EXERCISE PROMPT:
Copy the records from the line with "Task: Go back using the left arrow" to the line with "Looking at the screenshot, I should 965,230.", swapping "Leaderboard" for "Rankings" and leaving everything else unchanged.

Begin RECORDS PROVIDED

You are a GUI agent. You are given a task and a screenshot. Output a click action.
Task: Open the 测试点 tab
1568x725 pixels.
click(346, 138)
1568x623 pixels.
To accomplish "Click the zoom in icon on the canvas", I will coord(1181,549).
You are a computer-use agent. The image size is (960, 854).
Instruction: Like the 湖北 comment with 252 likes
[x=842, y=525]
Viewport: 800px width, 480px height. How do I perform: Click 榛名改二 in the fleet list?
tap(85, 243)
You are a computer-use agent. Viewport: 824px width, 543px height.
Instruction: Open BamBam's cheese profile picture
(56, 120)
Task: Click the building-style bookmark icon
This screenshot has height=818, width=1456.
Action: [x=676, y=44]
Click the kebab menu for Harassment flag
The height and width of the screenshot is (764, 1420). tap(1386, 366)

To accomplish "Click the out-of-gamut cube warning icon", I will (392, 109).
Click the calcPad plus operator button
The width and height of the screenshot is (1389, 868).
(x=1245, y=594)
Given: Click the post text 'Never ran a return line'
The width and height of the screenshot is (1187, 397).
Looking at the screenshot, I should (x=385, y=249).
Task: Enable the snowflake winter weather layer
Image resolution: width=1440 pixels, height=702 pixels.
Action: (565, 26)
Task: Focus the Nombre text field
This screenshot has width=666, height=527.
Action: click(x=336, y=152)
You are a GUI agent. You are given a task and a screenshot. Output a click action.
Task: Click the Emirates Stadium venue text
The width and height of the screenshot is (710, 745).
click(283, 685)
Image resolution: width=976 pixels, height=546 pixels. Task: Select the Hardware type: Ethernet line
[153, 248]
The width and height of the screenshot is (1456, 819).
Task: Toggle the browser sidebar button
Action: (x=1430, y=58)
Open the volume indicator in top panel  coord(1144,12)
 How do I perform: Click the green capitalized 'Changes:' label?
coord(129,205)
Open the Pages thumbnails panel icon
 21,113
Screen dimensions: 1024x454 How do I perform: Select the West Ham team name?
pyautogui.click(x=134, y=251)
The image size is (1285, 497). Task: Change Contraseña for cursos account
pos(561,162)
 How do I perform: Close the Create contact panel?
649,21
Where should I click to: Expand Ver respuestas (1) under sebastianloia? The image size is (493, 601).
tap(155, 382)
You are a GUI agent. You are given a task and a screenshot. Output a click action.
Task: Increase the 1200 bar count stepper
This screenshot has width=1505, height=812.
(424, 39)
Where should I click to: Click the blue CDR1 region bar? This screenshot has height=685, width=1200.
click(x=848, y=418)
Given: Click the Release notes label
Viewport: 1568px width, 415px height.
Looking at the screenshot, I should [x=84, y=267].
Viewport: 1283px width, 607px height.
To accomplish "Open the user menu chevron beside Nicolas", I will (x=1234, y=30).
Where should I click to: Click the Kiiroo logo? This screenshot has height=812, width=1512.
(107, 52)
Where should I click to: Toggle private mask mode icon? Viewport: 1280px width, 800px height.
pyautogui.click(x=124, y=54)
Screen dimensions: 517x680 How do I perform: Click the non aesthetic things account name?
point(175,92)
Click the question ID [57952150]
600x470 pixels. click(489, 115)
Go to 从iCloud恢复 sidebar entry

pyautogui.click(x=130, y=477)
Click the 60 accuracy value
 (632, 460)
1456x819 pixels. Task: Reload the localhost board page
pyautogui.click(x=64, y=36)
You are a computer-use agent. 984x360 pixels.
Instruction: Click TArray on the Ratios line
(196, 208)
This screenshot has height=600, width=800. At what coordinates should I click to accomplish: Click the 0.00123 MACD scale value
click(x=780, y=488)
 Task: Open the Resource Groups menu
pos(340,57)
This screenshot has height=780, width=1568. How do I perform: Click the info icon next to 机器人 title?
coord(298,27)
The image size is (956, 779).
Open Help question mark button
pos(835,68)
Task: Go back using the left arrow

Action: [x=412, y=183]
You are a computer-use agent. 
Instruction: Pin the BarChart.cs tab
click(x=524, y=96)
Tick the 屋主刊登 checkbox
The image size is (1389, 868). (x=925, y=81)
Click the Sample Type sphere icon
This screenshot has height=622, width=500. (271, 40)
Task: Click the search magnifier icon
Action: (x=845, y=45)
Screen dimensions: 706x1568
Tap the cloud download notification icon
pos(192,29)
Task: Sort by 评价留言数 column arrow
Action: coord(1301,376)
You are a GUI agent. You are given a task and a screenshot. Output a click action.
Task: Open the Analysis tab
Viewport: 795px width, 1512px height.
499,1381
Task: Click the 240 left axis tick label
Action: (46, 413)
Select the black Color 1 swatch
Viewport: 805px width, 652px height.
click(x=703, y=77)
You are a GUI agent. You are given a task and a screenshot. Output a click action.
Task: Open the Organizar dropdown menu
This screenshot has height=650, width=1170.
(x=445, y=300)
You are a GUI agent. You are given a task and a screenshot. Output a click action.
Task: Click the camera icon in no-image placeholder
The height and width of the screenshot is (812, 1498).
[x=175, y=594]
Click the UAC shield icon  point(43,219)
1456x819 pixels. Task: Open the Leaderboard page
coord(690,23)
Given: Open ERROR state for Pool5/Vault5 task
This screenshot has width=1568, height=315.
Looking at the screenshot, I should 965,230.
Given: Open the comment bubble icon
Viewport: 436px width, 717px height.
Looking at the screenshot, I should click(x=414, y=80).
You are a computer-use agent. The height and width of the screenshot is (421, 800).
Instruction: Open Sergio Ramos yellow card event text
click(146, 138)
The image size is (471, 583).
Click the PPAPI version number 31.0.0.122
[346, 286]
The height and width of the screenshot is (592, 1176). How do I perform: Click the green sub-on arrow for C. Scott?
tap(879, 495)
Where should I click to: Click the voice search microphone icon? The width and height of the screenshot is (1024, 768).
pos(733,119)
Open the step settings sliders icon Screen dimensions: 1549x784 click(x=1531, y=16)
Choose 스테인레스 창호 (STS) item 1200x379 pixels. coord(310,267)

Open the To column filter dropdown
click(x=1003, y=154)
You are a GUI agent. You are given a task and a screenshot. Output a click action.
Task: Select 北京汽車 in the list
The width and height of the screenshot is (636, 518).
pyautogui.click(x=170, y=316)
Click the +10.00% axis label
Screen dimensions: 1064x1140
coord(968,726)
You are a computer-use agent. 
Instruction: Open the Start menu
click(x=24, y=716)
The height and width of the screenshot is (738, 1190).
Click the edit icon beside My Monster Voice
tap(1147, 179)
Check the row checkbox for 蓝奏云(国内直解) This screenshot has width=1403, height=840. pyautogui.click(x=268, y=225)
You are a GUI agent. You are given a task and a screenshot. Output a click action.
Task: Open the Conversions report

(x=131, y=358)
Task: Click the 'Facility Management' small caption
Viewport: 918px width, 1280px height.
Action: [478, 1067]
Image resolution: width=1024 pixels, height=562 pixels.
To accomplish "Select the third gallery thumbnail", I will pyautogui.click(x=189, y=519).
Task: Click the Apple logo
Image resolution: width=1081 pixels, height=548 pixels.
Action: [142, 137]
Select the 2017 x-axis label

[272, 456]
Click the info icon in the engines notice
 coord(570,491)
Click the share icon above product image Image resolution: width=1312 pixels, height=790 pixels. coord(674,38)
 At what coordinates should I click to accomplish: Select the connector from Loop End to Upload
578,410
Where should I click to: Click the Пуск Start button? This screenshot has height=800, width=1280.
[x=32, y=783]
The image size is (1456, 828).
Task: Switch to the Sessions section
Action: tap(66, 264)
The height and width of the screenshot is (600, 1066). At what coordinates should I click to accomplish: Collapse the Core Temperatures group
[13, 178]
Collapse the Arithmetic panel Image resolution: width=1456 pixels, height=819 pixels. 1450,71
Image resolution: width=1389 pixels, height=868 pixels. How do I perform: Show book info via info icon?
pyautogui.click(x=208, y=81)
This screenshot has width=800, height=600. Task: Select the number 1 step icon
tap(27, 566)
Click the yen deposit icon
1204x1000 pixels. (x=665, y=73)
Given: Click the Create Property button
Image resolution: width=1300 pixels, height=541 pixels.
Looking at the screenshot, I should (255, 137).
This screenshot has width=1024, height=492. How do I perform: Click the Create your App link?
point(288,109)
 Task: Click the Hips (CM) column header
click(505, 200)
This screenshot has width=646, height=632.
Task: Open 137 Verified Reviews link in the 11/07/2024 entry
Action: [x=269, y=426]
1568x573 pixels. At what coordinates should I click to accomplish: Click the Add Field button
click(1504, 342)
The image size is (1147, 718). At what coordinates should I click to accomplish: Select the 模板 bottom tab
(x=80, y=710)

End RECORDS PROVIDED

ANSWER TO THE TASK:
Task: Go back using the left arrow

Action: [x=412, y=183]
You are a computer-use agent. 
Instruction: Pin the BarChart.cs tab
click(x=524, y=96)
Tick the 屋主刊登 checkbox
The image size is (1389, 868). (x=925, y=81)
Click the Sample Type sphere icon
This screenshot has height=622, width=500. (271, 40)
Task: Click the search magnifier icon
Action: (x=845, y=45)
Screen dimensions: 706x1568
Tap the cloud download notification icon
pos(192,29)
Task: Sort by 评价留言数 column arrow
Action: coord(1301,376)
You are a GUI agent. You are given a task and a screenshot. Output a click action.
Task: Open the Analysis tab
Viewport: 795px width, 1512px height.
499,1381
Task: Click the 240 left axis tick label
Action: (46, 413)
Select the black Color 1 swatch
Viewport: 805px width, 652px height.
click(x=703, y=77)
You are a GUI agent. You are given a task and a screenshot. Output a click action.
Task: Open the Organizar dropdown menu
This screenshot has height=650, width=1170.
(x=445, y=300)
You are a GUI agent. You are given a task and a screenshot. Output a click action.
Task: Click the camera icon in no-image placeholder
The height and width of the screenshot is (812, 1498).
[x=175, y=594]
Click the UAC shield icon  point(43,219)
1456x819 pixels. Task: Open the Rankings page
coord(690,23)
Given: Open ERROR state for Pool5/Vault5 task
This screenshot has width=1568, height=315.
Looking at the screenshot, I should 965,230.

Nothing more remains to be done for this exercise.